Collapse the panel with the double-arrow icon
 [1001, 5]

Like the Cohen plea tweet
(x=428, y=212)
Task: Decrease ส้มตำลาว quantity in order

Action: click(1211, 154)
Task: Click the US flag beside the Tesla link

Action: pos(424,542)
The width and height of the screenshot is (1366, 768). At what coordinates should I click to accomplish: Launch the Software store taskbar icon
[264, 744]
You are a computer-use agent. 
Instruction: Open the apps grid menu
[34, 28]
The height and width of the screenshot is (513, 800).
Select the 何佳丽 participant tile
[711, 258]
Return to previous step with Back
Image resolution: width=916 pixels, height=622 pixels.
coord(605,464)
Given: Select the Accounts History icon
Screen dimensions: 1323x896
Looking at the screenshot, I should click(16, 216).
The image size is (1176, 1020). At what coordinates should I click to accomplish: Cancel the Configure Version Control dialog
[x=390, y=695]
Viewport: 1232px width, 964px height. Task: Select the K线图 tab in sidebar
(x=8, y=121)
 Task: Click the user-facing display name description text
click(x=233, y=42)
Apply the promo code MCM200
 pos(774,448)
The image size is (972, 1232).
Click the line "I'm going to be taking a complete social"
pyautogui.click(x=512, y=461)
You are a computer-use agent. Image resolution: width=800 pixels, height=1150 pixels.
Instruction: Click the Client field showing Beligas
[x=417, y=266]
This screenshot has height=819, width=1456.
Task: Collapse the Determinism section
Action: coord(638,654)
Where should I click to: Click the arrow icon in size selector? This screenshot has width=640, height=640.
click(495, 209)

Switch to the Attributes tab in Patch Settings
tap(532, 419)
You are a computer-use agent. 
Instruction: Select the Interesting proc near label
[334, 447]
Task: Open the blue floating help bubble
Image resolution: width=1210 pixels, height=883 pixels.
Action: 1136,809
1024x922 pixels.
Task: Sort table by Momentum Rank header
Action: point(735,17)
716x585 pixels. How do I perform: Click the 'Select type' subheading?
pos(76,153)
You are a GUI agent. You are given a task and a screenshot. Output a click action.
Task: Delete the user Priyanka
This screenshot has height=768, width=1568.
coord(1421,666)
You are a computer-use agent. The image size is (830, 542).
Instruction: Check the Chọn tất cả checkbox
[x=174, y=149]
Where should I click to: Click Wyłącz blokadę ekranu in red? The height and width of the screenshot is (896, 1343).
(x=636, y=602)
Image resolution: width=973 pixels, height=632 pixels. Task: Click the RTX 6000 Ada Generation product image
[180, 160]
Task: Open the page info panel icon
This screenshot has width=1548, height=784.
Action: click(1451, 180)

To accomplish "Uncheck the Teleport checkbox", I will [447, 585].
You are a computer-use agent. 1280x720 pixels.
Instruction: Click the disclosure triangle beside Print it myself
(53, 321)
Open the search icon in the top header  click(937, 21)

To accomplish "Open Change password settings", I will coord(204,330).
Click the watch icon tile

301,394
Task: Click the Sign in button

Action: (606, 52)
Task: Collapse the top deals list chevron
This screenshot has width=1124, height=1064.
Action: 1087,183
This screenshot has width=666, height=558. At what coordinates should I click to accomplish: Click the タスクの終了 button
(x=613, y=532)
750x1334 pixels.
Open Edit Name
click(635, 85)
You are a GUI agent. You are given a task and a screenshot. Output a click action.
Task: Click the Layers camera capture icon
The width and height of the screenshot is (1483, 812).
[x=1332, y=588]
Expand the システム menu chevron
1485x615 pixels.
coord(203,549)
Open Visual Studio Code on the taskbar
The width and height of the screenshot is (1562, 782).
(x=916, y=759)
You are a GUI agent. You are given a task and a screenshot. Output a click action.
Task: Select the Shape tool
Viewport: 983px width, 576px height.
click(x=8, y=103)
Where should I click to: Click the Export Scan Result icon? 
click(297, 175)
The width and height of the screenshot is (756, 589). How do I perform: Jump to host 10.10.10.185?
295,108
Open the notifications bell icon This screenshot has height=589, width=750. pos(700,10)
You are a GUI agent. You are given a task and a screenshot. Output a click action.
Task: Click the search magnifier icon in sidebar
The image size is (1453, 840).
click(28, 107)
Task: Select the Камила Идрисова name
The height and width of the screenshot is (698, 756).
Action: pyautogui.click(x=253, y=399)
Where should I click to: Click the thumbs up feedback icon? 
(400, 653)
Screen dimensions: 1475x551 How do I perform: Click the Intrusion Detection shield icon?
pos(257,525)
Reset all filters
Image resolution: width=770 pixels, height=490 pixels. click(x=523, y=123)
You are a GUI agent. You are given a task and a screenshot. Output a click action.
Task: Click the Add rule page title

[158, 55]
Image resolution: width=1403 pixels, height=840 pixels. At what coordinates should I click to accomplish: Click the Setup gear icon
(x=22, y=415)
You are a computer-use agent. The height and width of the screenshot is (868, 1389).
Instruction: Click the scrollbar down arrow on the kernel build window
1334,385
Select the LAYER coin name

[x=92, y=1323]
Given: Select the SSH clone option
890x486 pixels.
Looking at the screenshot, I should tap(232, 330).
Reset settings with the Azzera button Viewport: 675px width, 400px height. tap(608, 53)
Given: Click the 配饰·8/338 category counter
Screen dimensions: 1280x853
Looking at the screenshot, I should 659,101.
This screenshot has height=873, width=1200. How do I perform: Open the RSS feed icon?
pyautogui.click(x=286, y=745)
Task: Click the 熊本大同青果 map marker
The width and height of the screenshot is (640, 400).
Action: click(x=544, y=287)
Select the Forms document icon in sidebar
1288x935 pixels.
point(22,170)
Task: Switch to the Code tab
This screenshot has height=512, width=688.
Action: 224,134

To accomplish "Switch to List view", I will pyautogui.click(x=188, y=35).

────────

Copy the rows from the line with "Given: Select the SSH clone option" up to and including the last line of the rows.

Given: Select the SSH clone option
890x486 pixels.
Looking at the screenshot, I should tap(232, 330).
Reset settings with the Azzera button Viewport: 675px width, 400px height. tap(608, 53)
Given: Click the 配饰·8/338 category counter
Screen dimensions: 1280x853
Looking at the screenshot, I should 659,101.
This screenshot has height=873, width=1200. How do I perform: Open the RSS feed icon?
pyautogui.click(x=286, y=745)
Task: Click the 熊本大同青果 map marker
The width and height of the screenshot is (640, 400).
Action: click(x=544, y=287)
Select the Forms document icon in sidebar
1288x935 pixels.
point(22,170)
Task: Switch to the Code tab
This screenshot has height=512, width=688.
Action: 224,134

To accomplish "Switch to List view", I will pyautogui.click(x=188, y=35).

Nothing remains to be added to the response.